Parlando delle tue collaborazioni di quest’ultimo periodo sul tuo Instagram hai pubblicato una foto in studio con Travis Scott mentre stavate registrando Delresto (Echoes), brano del suo ultimo Utopia in cui compare Beyoncé. La caption era: «L’onore di una vita». Ci racconti perché?
Prima di tutto perché Travis Scott è un artista che ammiro molto. E poi perché Beyoncé è l’artista con cui sono cresciuto e che ho ammirato per tutta la mia carriera. Lei è la regina. In passato lei ha fatto delle backing vocals in una mia traccia, Forward, che poi ha inserito in Lemonade. Ma questa è la prima volta che Beyoncé canta qualcosa che ho scritto io. E per me è stato un grandissimo risultato, un onore immenso.

Se dici regina non posso esimermi dal chiederti del tuo lavoro con Rosalía.

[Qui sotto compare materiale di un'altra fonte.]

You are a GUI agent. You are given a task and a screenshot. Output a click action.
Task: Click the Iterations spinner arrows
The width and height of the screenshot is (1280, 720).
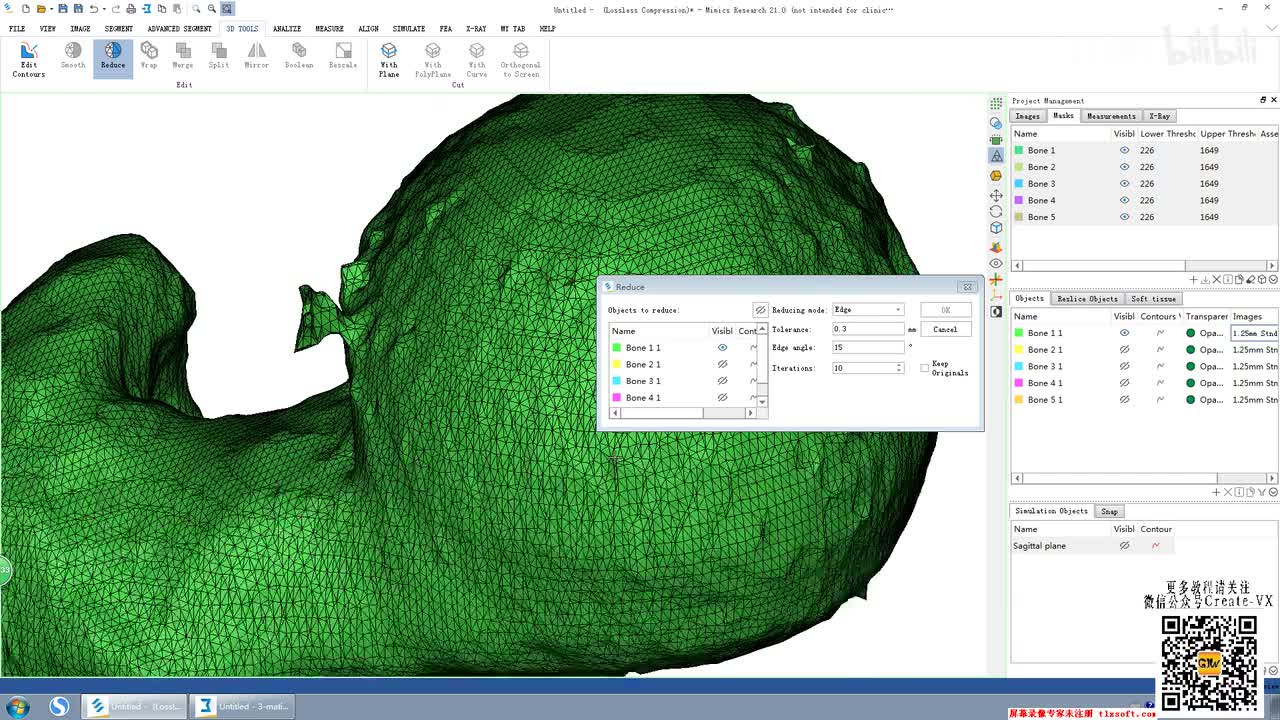click(x=899, y=368)
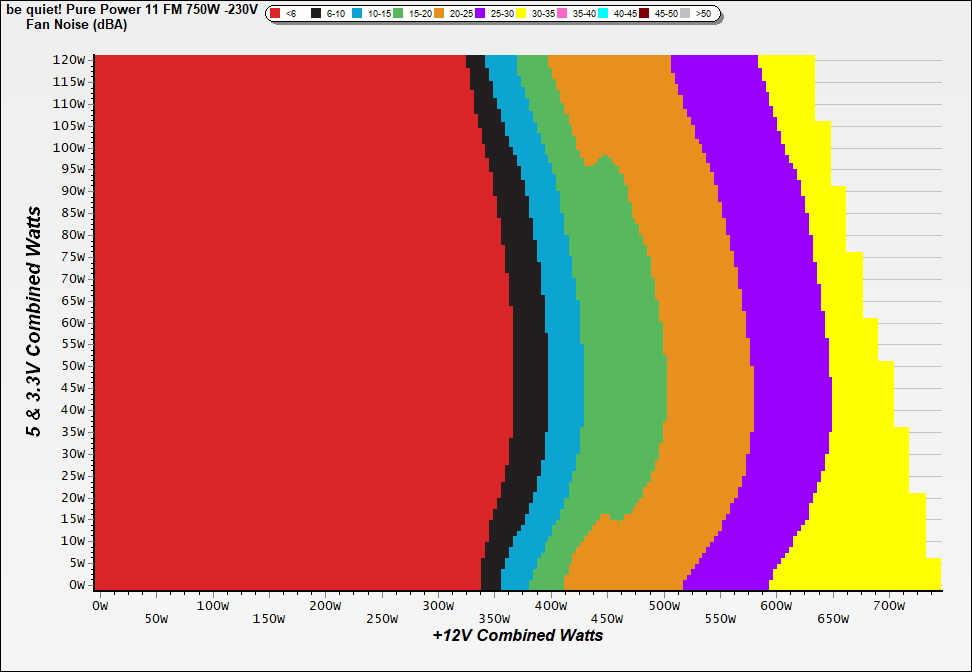Click the chart title 'be quiet! Pure Power 11'
Image resolution: width=972 pixels, height=672 pixels.
coord(130,8)
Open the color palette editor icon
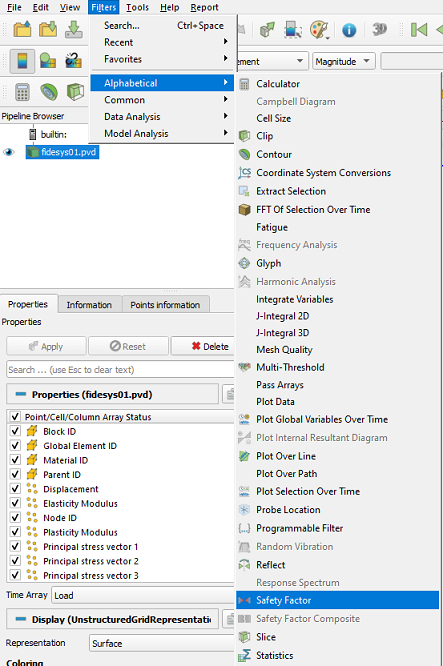443x666 pixels. point(319,30)
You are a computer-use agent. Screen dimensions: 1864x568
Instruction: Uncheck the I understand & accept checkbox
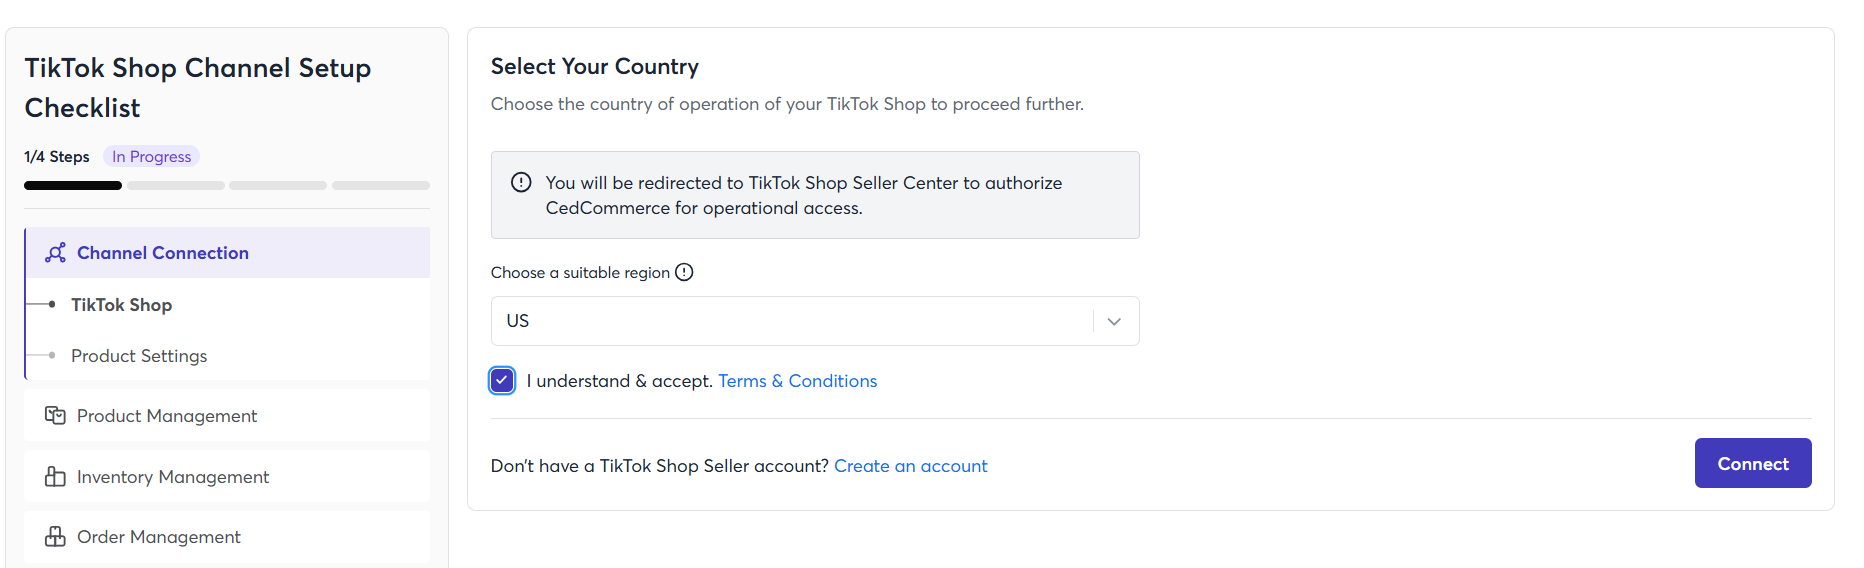click(x=502, y=381)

Avevate già lavorato assieme in Barefoot in the Park e siete tornati in studio assieme per il suo Motomami, da noi votato miglior disco del 2022. Lì hai co-firmato uno dei miei brani preferiti, Como un G. Ci racconti come è andata?
Allora fammi ricordare, è passato del tempo. Ci siamo trovati in studio assieme e abbiamo iniziando cercando degli accordi. Abbiamo parlato, suonato, canticchiato assieme. Così in maniera molto naturale. In studio c’era anche Frank Dukes che da alcuni accordi che ci piacevano ci ha aiutato a trovare una struttura per il brano. È successo tutto molto in fretta. Un anno dopo mi è arrivata la versione definitiva che era molto simile alla sessione originale. Rosalía è una persona incredibilmente speciale e quella una delle mie canzoni preferite di quell’album, che è un disco che ha dei momenti incredibili.

E nel tuo disco invece un nome ricorrente è quello della tua compagna, l’attrice e attivista Jameela Jamil, accredita per la produzione aggiuntiva in tre brani (Asking to Break, Loading, Fire The Editor). Come ti trovi a lavorare con lei? Non c’è il rischio di limitarsi per evitare imbarazzi magari?
Lei mi conosce benissimo e conosce il mood in cui esprimo le emozioni. Ed è molto brava da individuare i momenti in cui questo avviene anche nella mia musica. Lavoro con lei nello stesso modo con cui lavoro con gli altri producer. Quando le chiedo di mettere mano a un mio brano è come se lo chiedessi a un qualsiasi producer che stimo. Perché lei oltretutto è anche una talentuosa producer.

L’ultima domanda è sul tuo tour che inizia proprio in Italia, al Fabrique a Milano, il prossimo 18 settembre. Cosa possiamo aspettarci visto che arriverà un album che punta al dancefloor?
Un’esperienza club, un riflesso del suono di questo album. Sarà intenso e con un disegno luci spettacolare. Sarà un’esperienza più teatrale e completa rispetto a quanto fatto in passato.